**What is being asked:**
Edit the material from the line with "This screenshot has" through the end, replacing "dropdown arrow" with "expand arrow" and changing nothing else. Leave the pictures out of your answer.

**Dataset records:**

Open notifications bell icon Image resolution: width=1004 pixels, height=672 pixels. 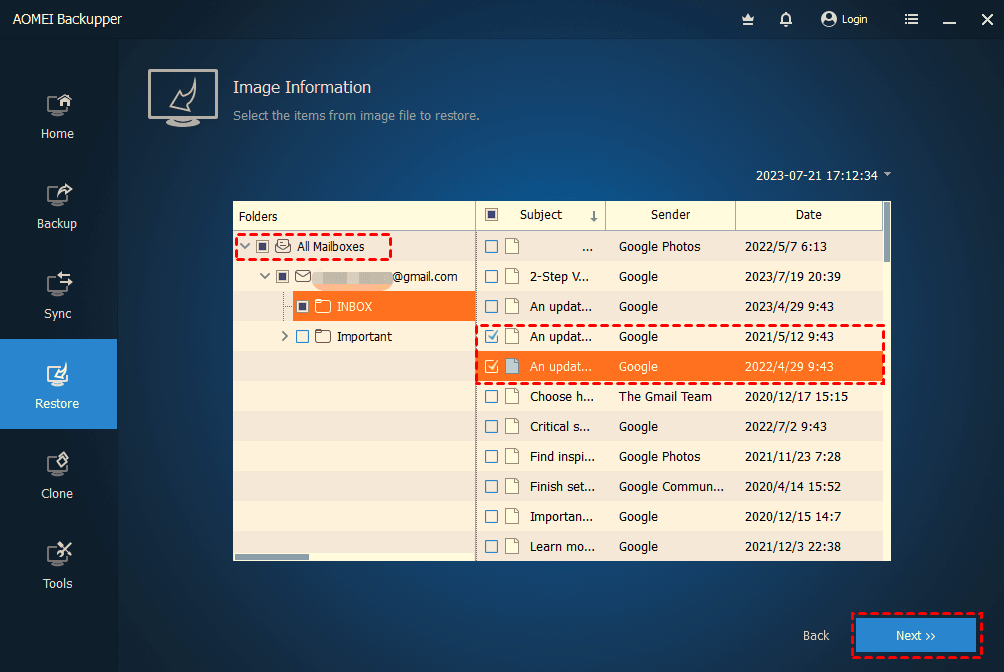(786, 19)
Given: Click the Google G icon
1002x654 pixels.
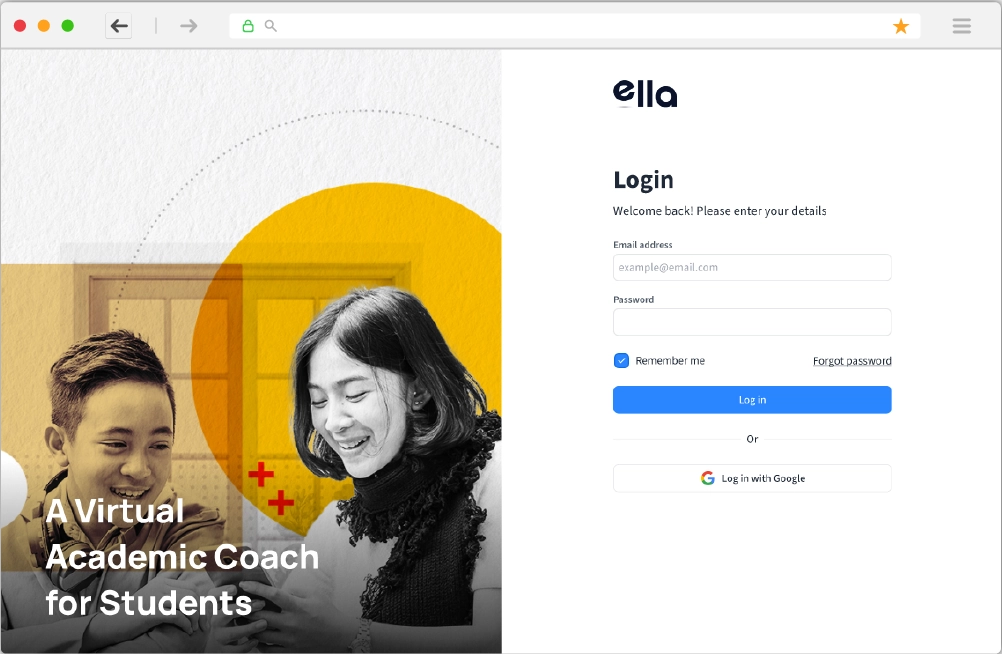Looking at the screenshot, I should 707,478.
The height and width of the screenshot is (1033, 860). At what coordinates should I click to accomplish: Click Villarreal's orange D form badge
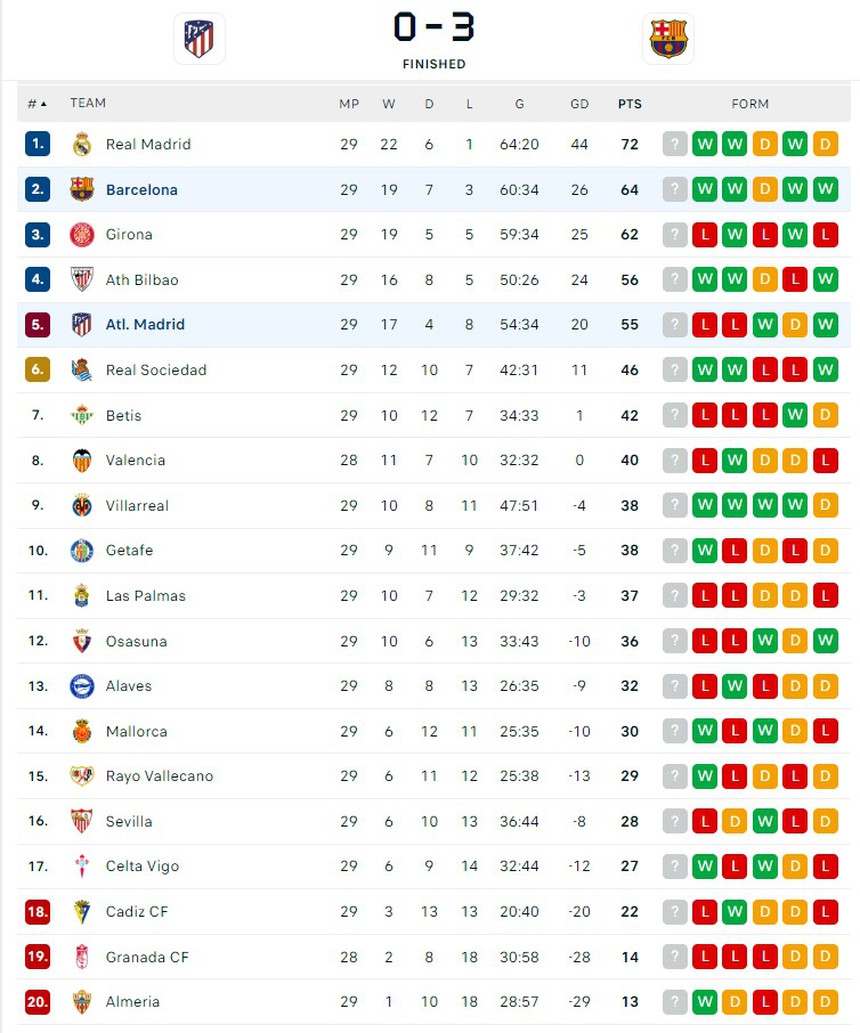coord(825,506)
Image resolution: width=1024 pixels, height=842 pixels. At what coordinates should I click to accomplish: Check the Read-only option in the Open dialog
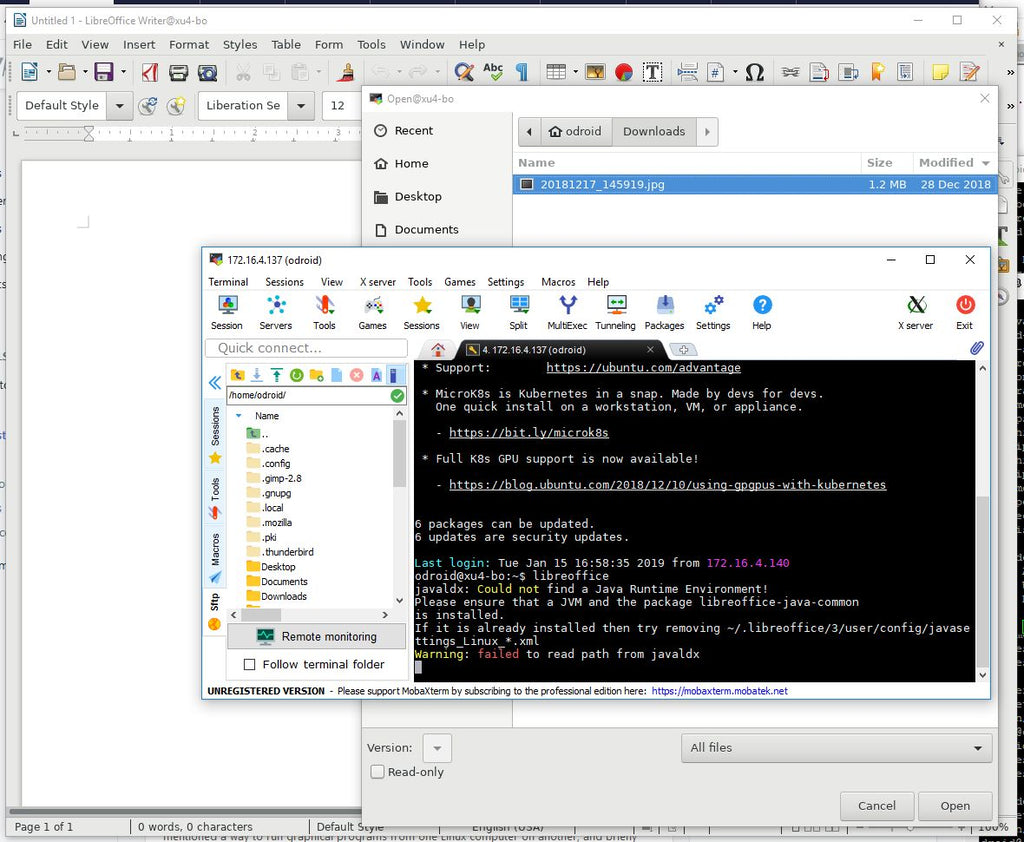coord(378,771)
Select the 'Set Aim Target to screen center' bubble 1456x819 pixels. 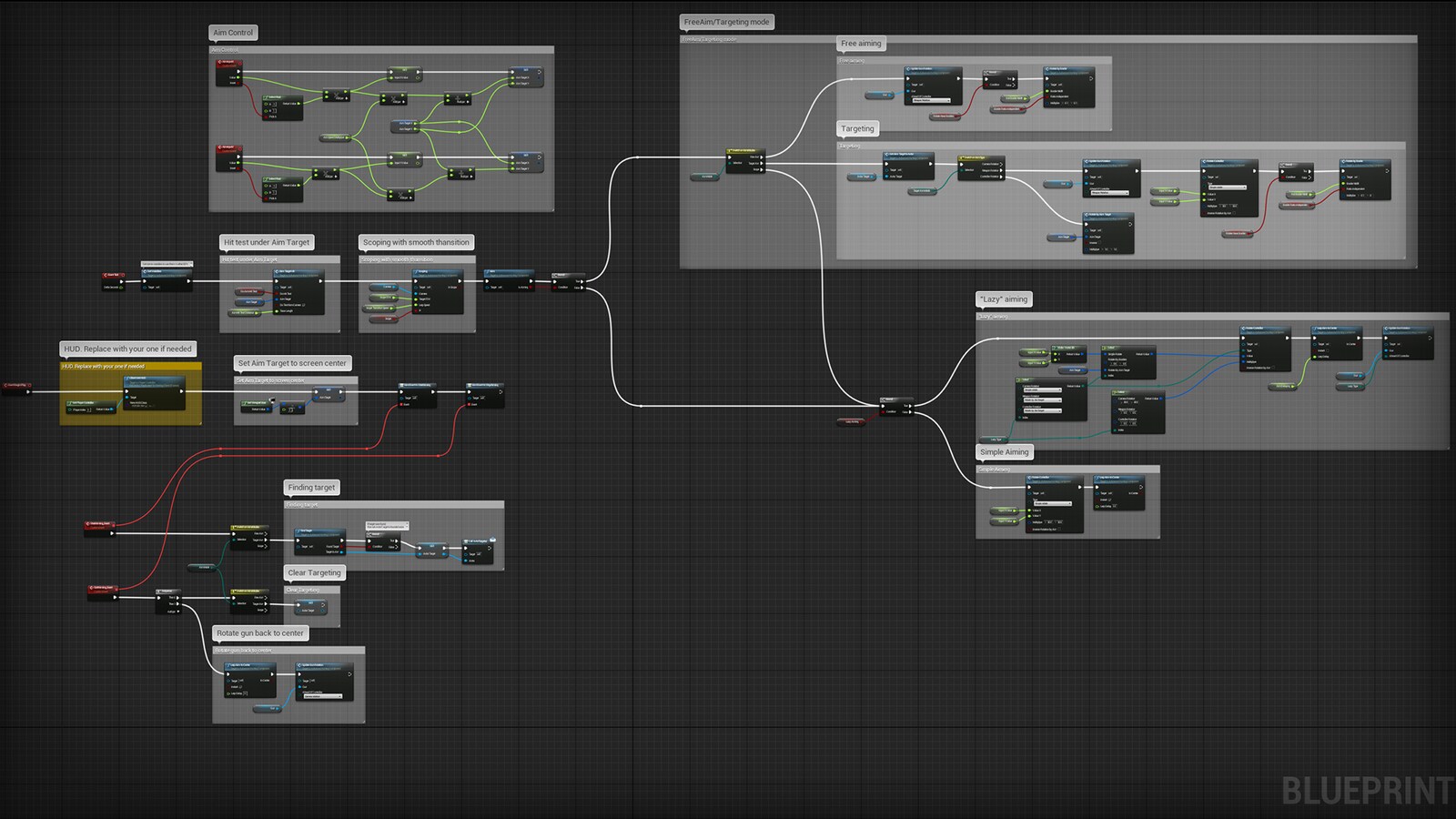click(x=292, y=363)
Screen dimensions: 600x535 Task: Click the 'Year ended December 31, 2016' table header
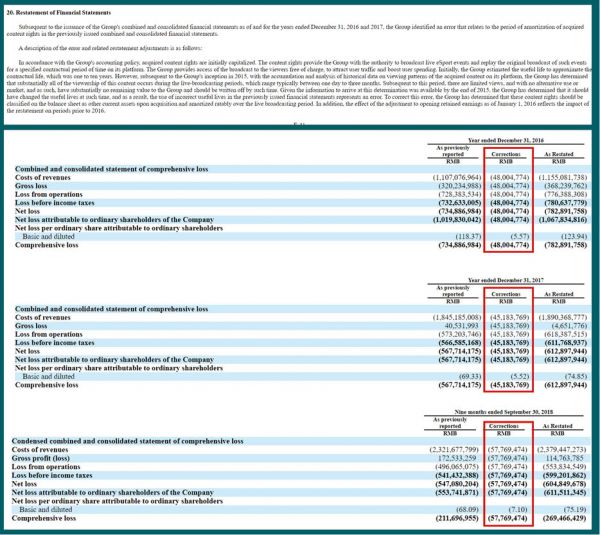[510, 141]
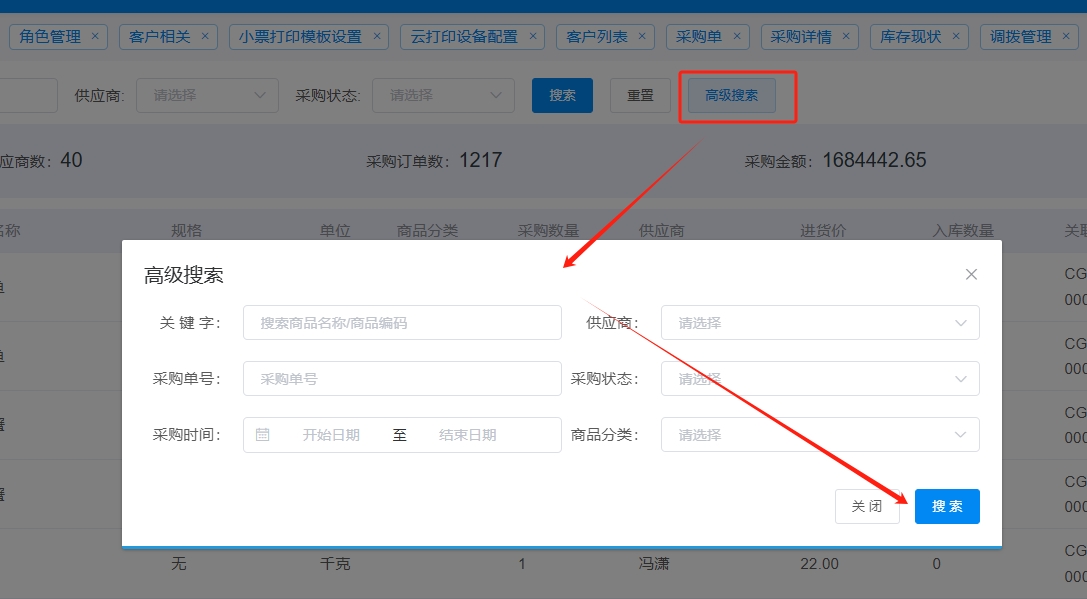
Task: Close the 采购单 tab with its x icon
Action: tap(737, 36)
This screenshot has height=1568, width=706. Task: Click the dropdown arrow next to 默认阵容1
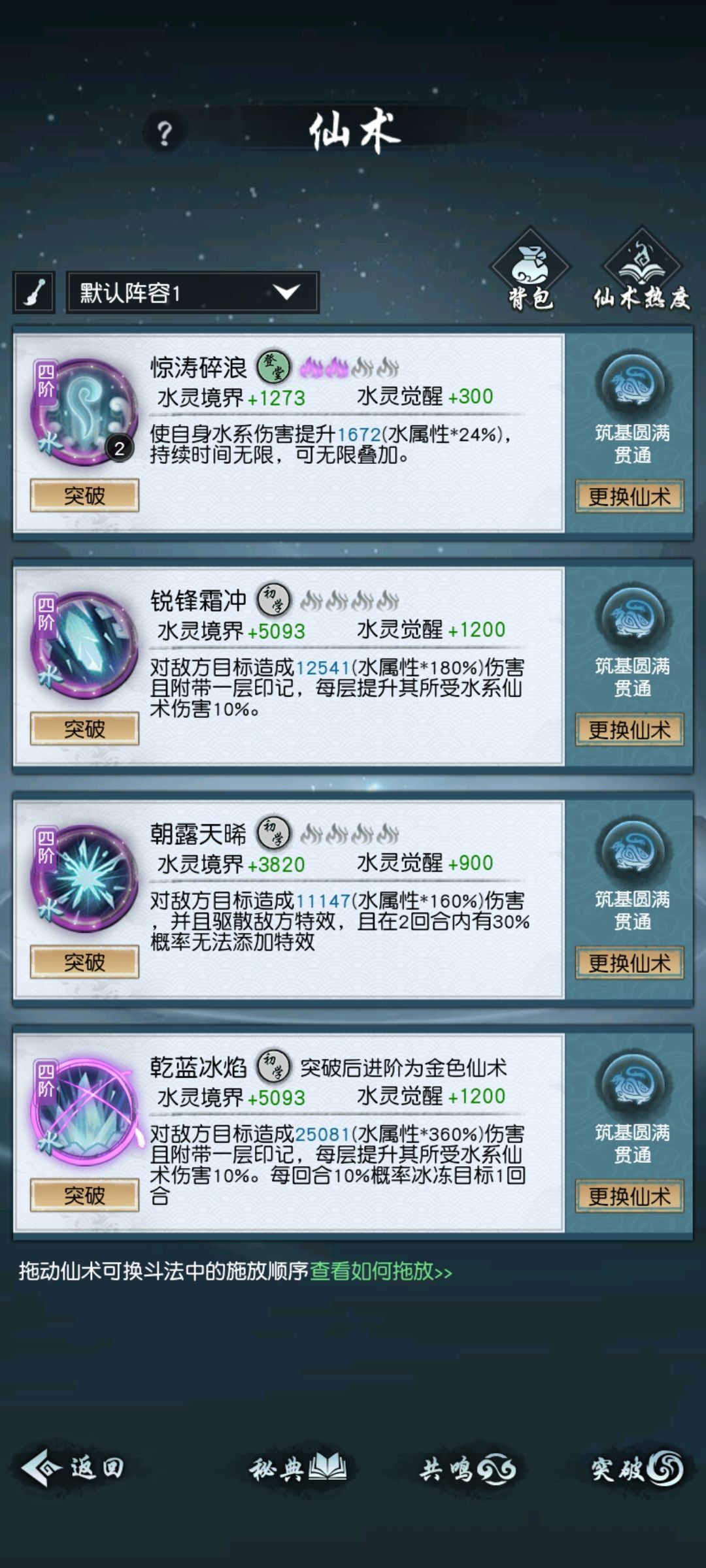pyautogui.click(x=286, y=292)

**Finished answer:**
This screenshot has height=1568, width=706. Task: Click the expand arrow next to 默认阵容1
pyautogui.click(x=286, y=292)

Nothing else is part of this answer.